I want to know how to resize the hard disk or resize for patch (/)*.*

*T*hanks to all*.*


----------



## SirDice (May 2, 2014)

This should free up some space, you can remove the debug symbols from the kernel: `find /boot -name '*.symbols' -delete`


----------



## ekoo (May 2, 2014)

SirDice said:
			
		

> This should free up some space, you can remove the debug symbols from the kernel: `find /boot -name '*.symbols' -delete`



I want to take 100 GB from /home and add it to /. Can you show me how?

Thank you*.*


----------



## SirDice (May 2, 2014)

ekoo said:
			
		

> I want take 100GB from ( /home ) and add it to ( / )


You will have to remove ada0s1b completely, resize ada0s1a and create a new (smaller) ada0s1b. Very dangerous to do if you're not used to modifying partition tables.

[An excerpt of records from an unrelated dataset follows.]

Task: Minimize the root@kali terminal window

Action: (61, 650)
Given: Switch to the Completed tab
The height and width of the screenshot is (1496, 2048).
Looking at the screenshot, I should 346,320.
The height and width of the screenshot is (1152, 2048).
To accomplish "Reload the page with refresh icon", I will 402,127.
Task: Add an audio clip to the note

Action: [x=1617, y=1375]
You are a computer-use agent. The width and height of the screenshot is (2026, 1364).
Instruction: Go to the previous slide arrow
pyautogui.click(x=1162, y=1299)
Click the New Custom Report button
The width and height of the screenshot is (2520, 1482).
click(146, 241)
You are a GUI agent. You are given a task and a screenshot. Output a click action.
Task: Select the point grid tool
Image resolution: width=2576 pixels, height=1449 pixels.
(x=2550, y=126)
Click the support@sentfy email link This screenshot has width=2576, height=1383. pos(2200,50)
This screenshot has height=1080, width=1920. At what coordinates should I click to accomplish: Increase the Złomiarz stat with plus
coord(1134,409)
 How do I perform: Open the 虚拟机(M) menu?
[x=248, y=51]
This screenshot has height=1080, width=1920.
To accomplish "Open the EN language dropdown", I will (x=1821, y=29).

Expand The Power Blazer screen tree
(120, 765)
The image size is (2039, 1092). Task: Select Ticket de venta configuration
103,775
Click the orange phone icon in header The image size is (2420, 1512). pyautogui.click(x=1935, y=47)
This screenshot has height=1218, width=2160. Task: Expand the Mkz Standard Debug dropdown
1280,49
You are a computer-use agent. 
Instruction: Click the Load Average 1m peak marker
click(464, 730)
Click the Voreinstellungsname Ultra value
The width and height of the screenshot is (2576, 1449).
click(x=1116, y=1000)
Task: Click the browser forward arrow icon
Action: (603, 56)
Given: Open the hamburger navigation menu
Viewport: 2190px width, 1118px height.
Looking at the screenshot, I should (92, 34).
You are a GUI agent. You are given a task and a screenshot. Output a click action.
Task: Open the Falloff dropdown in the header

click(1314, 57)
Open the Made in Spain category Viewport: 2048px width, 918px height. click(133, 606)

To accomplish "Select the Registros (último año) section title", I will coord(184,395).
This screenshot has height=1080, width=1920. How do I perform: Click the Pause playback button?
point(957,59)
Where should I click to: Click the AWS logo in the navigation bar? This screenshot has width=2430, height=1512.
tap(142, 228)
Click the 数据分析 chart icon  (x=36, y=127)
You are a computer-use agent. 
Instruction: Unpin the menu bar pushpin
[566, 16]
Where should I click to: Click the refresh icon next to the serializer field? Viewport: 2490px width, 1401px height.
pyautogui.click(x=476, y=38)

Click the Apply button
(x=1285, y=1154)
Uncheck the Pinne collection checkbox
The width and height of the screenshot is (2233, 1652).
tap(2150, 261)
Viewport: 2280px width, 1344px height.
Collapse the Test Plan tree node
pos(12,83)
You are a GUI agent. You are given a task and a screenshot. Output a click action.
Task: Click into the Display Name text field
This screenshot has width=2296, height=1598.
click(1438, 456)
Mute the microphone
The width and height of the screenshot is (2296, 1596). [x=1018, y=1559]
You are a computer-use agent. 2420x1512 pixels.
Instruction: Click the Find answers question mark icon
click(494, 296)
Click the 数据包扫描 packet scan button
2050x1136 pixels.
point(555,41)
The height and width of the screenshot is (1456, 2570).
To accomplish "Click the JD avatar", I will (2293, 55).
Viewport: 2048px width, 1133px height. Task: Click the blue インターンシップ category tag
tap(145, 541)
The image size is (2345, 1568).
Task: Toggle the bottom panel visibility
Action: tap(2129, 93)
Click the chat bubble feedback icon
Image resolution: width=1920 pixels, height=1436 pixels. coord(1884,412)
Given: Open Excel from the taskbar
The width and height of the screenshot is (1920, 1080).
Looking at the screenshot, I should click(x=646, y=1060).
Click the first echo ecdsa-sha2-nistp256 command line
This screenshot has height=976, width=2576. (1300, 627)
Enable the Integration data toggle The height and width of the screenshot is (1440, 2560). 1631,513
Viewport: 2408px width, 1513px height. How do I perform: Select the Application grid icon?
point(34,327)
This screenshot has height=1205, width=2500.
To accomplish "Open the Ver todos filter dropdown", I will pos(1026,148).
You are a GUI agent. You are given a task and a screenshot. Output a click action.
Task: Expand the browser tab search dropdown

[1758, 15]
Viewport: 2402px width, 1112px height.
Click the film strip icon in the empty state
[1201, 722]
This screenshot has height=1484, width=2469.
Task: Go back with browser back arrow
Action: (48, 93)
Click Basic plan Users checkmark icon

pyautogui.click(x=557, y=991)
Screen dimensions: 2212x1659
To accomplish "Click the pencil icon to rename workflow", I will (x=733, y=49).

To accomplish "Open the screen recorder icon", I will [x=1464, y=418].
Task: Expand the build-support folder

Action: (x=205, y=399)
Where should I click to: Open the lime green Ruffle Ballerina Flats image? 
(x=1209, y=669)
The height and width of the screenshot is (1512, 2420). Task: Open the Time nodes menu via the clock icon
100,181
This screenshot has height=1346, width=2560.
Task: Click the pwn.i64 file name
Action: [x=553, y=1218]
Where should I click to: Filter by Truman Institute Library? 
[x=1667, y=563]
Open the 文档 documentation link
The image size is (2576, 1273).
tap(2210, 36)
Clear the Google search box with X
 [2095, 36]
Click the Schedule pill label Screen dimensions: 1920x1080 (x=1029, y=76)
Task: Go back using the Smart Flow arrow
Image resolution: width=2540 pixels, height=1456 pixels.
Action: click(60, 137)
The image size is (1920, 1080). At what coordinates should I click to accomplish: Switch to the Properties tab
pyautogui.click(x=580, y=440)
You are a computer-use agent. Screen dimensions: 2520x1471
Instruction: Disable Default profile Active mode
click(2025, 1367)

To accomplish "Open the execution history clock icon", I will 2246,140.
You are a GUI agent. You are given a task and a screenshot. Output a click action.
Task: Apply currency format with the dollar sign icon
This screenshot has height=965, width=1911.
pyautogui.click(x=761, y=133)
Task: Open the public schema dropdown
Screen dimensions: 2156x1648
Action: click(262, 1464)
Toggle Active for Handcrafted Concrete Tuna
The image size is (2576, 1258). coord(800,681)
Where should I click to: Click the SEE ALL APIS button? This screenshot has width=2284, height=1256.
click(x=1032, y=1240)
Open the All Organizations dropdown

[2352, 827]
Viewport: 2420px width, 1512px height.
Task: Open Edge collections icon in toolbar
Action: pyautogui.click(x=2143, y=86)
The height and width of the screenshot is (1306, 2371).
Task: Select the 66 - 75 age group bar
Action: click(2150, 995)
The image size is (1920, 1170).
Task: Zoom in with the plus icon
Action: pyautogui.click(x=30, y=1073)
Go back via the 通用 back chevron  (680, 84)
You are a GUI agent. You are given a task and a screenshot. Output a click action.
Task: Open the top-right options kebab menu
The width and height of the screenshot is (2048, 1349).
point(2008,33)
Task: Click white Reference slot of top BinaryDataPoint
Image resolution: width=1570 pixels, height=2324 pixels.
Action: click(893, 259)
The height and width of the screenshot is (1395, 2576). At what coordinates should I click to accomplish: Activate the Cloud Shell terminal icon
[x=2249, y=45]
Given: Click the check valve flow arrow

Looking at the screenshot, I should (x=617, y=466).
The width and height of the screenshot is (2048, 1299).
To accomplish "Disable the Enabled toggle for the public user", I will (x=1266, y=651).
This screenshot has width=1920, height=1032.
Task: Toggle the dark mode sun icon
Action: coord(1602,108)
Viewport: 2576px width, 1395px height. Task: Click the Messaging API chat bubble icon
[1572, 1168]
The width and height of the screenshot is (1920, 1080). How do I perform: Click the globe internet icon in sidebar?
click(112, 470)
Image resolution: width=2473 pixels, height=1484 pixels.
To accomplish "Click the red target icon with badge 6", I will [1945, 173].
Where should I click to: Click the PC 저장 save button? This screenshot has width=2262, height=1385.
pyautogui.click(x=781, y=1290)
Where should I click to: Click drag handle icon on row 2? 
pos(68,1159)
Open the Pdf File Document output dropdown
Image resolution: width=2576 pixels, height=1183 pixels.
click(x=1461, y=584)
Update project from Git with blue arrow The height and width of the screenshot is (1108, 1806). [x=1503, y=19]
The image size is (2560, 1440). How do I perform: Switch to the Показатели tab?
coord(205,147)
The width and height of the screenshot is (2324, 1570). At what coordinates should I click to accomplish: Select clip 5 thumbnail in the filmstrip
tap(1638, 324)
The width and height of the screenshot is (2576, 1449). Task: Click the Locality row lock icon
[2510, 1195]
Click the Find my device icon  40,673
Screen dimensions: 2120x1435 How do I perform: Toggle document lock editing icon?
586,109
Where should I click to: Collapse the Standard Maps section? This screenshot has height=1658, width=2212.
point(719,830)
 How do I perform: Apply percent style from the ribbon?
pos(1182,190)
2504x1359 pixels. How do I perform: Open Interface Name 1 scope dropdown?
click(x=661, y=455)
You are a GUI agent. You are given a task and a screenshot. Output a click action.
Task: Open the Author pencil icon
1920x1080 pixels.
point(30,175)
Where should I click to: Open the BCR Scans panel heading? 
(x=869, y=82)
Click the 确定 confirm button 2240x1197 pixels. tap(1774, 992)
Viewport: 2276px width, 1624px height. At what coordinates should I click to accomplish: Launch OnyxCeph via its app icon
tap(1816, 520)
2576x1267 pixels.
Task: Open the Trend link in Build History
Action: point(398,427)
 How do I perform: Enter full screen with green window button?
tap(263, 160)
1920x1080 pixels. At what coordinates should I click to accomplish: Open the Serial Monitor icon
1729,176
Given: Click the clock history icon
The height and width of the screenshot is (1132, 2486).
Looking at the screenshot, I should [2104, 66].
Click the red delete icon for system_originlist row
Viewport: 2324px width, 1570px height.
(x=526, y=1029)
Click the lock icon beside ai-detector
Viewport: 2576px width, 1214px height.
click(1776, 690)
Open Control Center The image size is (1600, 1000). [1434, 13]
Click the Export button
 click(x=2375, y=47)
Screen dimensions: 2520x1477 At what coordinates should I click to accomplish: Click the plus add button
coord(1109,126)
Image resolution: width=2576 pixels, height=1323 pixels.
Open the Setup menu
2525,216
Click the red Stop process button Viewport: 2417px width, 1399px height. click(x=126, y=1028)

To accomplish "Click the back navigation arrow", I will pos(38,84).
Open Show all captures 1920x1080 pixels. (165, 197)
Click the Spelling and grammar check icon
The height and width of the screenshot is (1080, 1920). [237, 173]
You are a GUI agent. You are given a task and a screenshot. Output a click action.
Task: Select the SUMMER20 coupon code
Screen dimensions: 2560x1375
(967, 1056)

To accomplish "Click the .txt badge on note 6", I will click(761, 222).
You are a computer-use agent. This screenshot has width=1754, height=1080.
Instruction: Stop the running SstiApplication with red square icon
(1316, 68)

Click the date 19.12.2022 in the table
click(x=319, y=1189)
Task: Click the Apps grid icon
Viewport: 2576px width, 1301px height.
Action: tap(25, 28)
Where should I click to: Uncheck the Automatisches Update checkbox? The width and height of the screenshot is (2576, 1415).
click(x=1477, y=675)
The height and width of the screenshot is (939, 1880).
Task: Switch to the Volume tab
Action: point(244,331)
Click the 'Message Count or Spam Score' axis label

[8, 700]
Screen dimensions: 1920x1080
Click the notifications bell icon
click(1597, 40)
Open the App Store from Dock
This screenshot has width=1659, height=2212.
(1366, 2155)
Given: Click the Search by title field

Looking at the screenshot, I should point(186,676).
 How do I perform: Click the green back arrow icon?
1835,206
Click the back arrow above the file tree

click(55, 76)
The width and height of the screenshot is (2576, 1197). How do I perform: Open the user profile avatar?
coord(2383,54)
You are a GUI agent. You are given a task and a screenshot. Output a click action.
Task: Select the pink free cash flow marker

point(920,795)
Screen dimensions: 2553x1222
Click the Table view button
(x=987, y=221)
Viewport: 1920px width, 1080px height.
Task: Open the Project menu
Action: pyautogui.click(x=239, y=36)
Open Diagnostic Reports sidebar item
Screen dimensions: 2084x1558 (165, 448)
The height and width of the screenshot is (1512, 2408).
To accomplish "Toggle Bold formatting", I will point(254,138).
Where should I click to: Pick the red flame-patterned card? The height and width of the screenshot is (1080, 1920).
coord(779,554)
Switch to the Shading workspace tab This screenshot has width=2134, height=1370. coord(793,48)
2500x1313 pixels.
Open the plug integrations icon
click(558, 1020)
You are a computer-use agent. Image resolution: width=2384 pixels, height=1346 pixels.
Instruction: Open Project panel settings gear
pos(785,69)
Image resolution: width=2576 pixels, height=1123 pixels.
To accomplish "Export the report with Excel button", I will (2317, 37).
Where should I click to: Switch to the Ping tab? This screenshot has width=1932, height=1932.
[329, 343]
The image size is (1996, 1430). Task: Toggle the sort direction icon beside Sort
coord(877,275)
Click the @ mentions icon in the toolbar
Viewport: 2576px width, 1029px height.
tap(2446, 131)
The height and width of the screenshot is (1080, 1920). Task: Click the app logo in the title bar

So make backups.

Handbook: 18.3. Resizing and Growing Disks


----------



## monkeyboy (May 2, 2014)

*Y*ou can probably do a `tunefs -m 6 /dev/ada0s1a` to free up a little extra space in the meantime. You'll have to do it in single user mode as / is active.

Do you know what all that 17 GB is for? Make sure you don't have massive log files somewhere chewing up all that valuable space.


----------